The chip has current sinks on logic inputs so pull-down resistors are redundant, they
read LOW if disconnected.
Although the datasheet claims good to 25kHz PWM, its clear it'll perform very poorly at that
speed due to the large switching times of the output stages. I'd limit to 4kHz.
MarkT:
The chip has current sinks on logic inputs so pull-down resistors are redundant, they
read LOW if disconnected.
Mark it correct. When I read the datasheet, I assumed the low-level input current of 25uA typical was current that the device driving it had to sink; but on closer reading, I see that the measurement is taken at 0.4V input and the pin itself is sinking current.
dc42:
MarkT:
The chip has current sinks on logic inputs so pull-down resistors are redundant, they
read LOW if disconnected.Mark it correct. When I read the datasheet, I assumed the low-level input current of 25uA typical was current that the device driving it had to sink; but on closer reading, I see that the measurement is taken at 0.4V input and the pin itself is sinking current.

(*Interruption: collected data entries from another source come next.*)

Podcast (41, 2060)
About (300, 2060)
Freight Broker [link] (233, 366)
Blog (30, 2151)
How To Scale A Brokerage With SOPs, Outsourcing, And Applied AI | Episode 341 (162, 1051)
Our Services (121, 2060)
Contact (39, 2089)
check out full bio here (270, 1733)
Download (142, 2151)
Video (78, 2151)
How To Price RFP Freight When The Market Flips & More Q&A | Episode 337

That and the schematic of the device showing current sinks on IN and INH 
Having said that, pulldowns can't hurt (and if a very noisy environment might help). When laying out
the driver keep the high current paths away from the logic circuitry as much as possible to reduce
interference.
I'm glad I did it right! I will start working on the PCB. Thanks for all the help. I will try and keep the traces for the motor away from the other traces.

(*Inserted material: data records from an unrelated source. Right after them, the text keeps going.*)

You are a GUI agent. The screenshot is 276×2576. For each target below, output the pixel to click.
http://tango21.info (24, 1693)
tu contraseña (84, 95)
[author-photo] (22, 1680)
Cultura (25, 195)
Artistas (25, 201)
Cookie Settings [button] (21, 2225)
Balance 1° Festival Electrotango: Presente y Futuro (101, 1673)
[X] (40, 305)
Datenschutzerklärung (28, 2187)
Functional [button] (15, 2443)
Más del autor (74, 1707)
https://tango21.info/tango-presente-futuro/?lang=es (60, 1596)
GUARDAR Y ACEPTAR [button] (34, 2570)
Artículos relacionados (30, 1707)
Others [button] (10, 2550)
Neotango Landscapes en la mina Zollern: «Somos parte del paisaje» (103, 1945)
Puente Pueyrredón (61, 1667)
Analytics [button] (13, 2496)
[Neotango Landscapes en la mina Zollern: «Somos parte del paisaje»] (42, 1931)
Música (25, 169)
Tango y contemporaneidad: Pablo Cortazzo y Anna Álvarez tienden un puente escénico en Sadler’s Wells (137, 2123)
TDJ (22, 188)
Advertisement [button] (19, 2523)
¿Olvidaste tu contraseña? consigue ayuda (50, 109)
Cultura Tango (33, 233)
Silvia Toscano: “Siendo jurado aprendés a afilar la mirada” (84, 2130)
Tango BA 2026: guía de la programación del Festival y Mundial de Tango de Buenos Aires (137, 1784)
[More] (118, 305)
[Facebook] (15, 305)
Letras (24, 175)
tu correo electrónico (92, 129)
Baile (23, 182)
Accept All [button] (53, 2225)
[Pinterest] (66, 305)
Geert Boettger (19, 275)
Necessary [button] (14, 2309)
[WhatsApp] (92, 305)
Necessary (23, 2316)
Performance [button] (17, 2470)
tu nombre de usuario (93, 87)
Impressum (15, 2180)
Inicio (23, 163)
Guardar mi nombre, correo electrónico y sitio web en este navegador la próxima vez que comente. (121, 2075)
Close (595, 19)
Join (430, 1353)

I haven't time to check the wiring of your PCB, however I have the following comments:
You should make the whole of the bottom layer a ground plane, except for short traces that you need to cross under traces on the top layer.

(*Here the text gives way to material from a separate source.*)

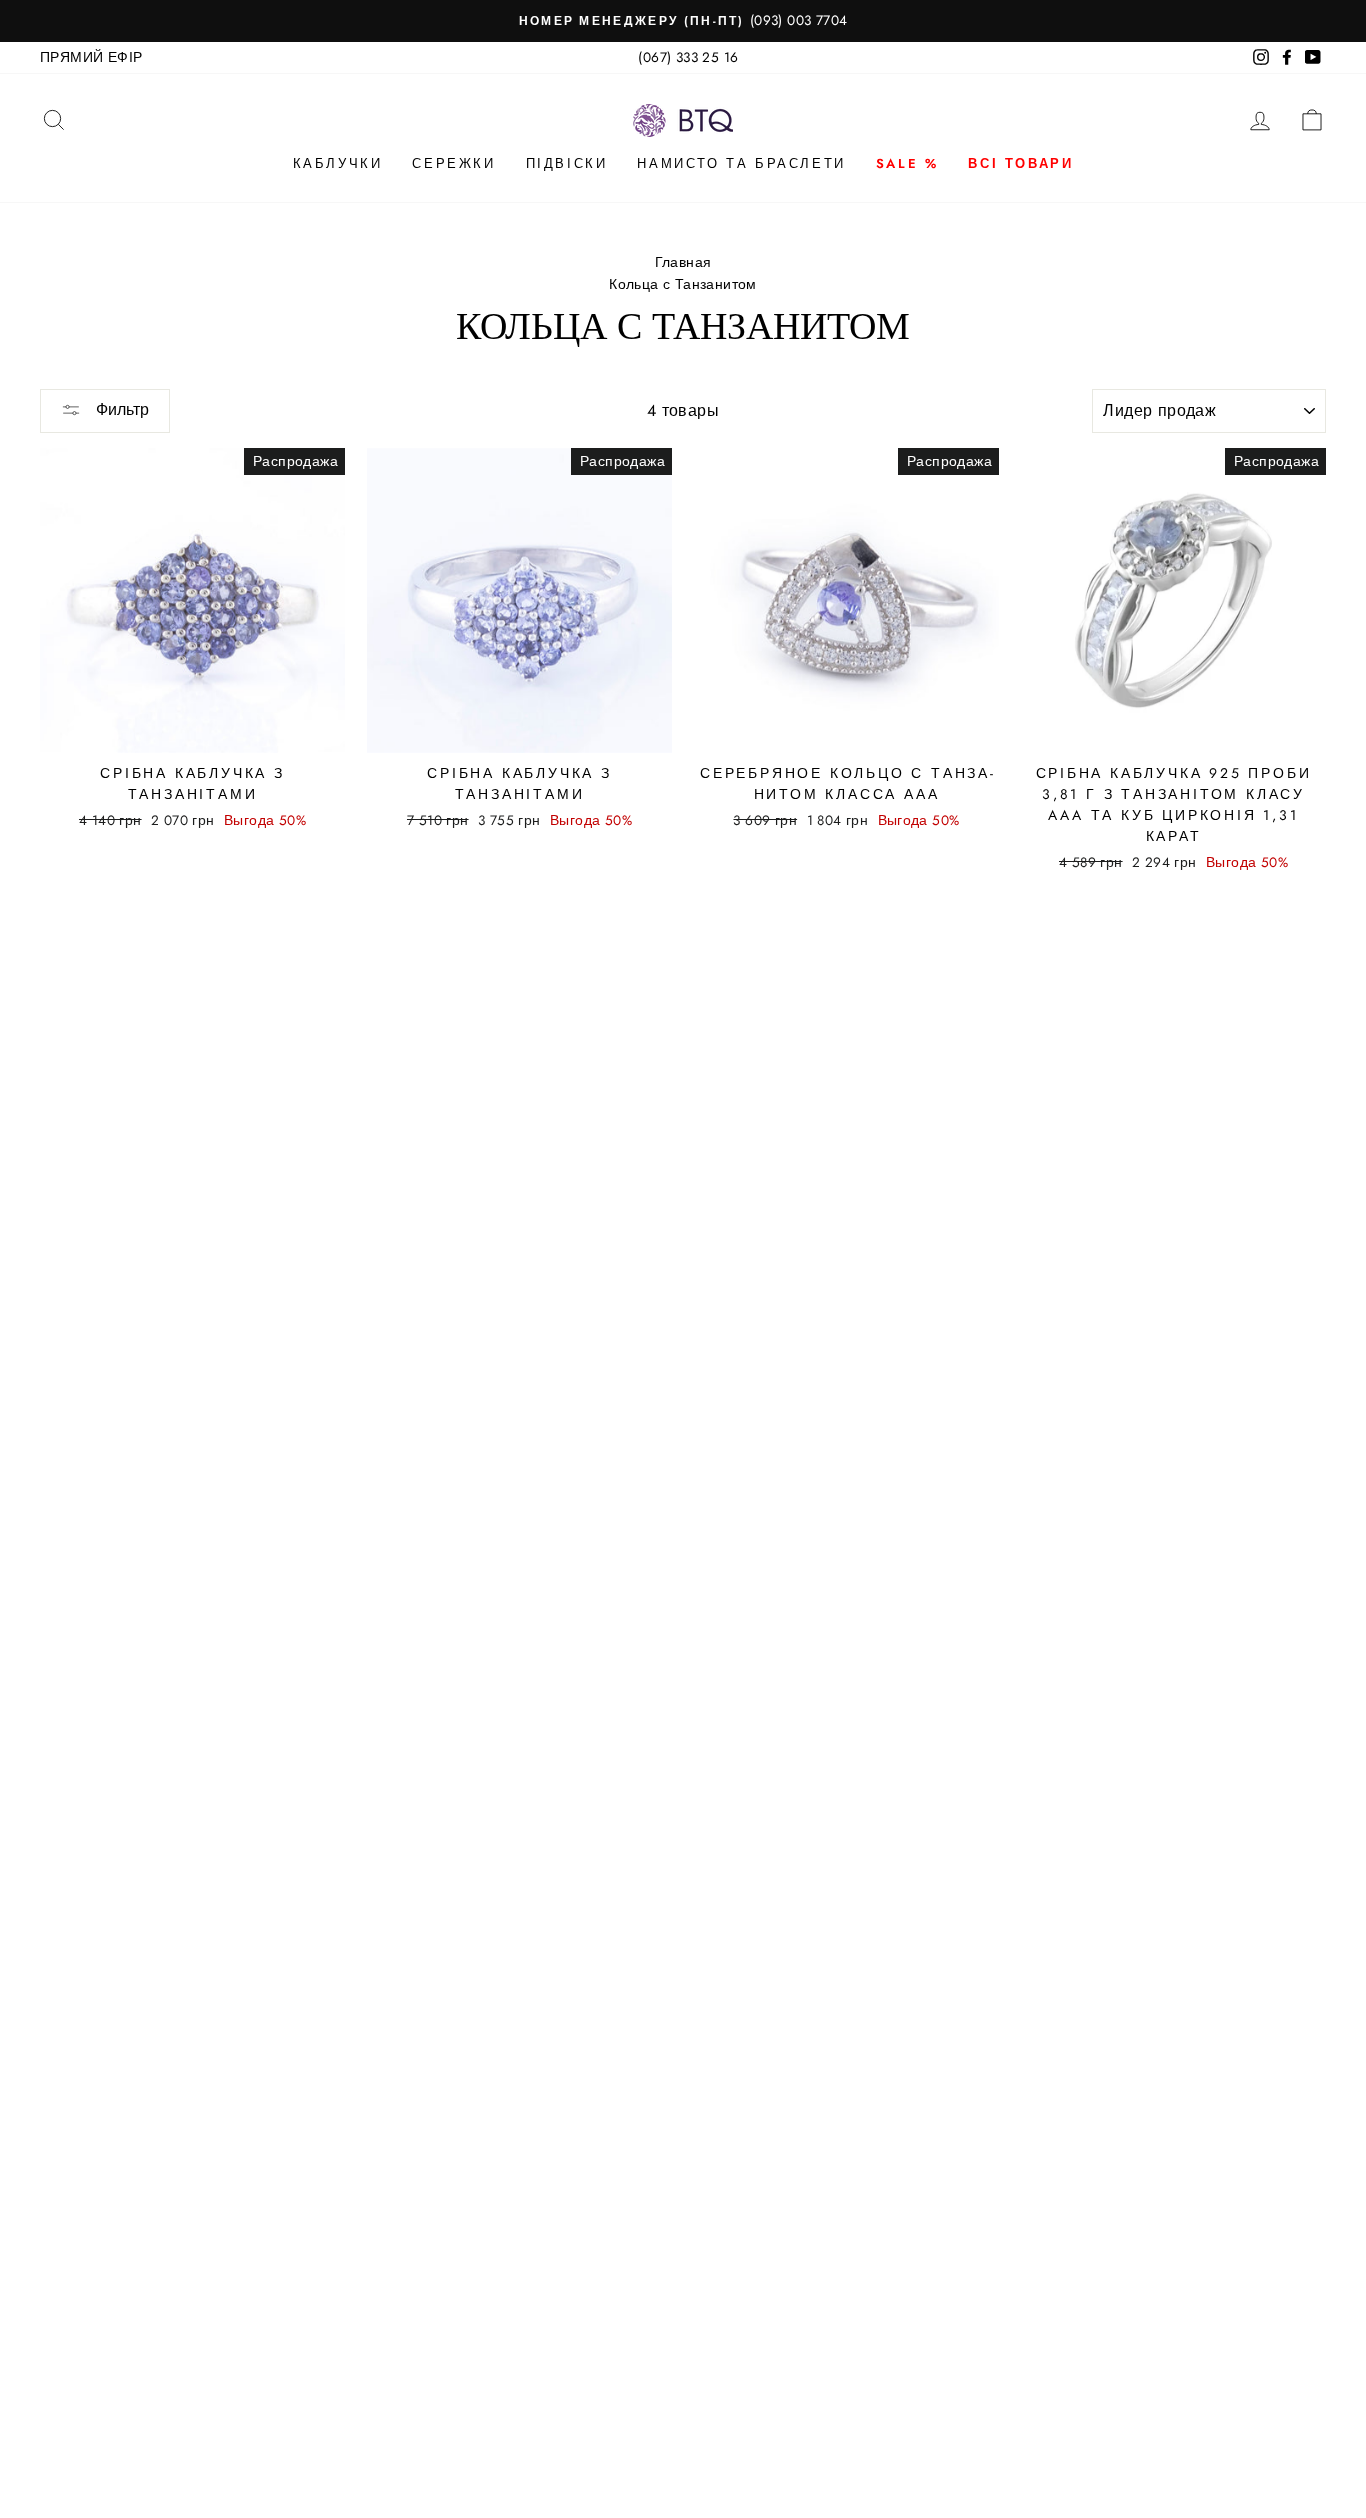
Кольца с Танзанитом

Connect the tab of the ICs to the output terminal as well as to pin 4.
I suggest using one, high current, 4-pin connector (or 2 x 2-pin connectors) for the motor power supply and outputs, and a separate low-current connector for the signal wires. Both terminals should have a ground connection. For the 4-pin connector, you might want to use screw terminals so that you can easily connect thick wires. Put the signal connector at the opposite end of the board from the power/motor connector(s).
Use thicker traces to connect the IC power, ground and output terminals, so as to better handle the current. Also use thick traces to the decoupling capacitor(s).
The decoupling capacitor C1 should be very close to the ICs and the traces between it and the ICs should be short and thick, instead of the long traces you currently have. Consider using 2 capacitors, one per IC.
To better heatsink the ICs, expand the copper pad that you will solder the tab to as much as reasonably possible.
As you are using SMD ICs, I would use SMD resistors too - but that is a personal preference. If you are planning on using a soldering iron to solder the ICs, then you had better stick to through-hole resistors.
I use Itead for making my PCBs.
Thank you so much. I will get to work on your suggestions!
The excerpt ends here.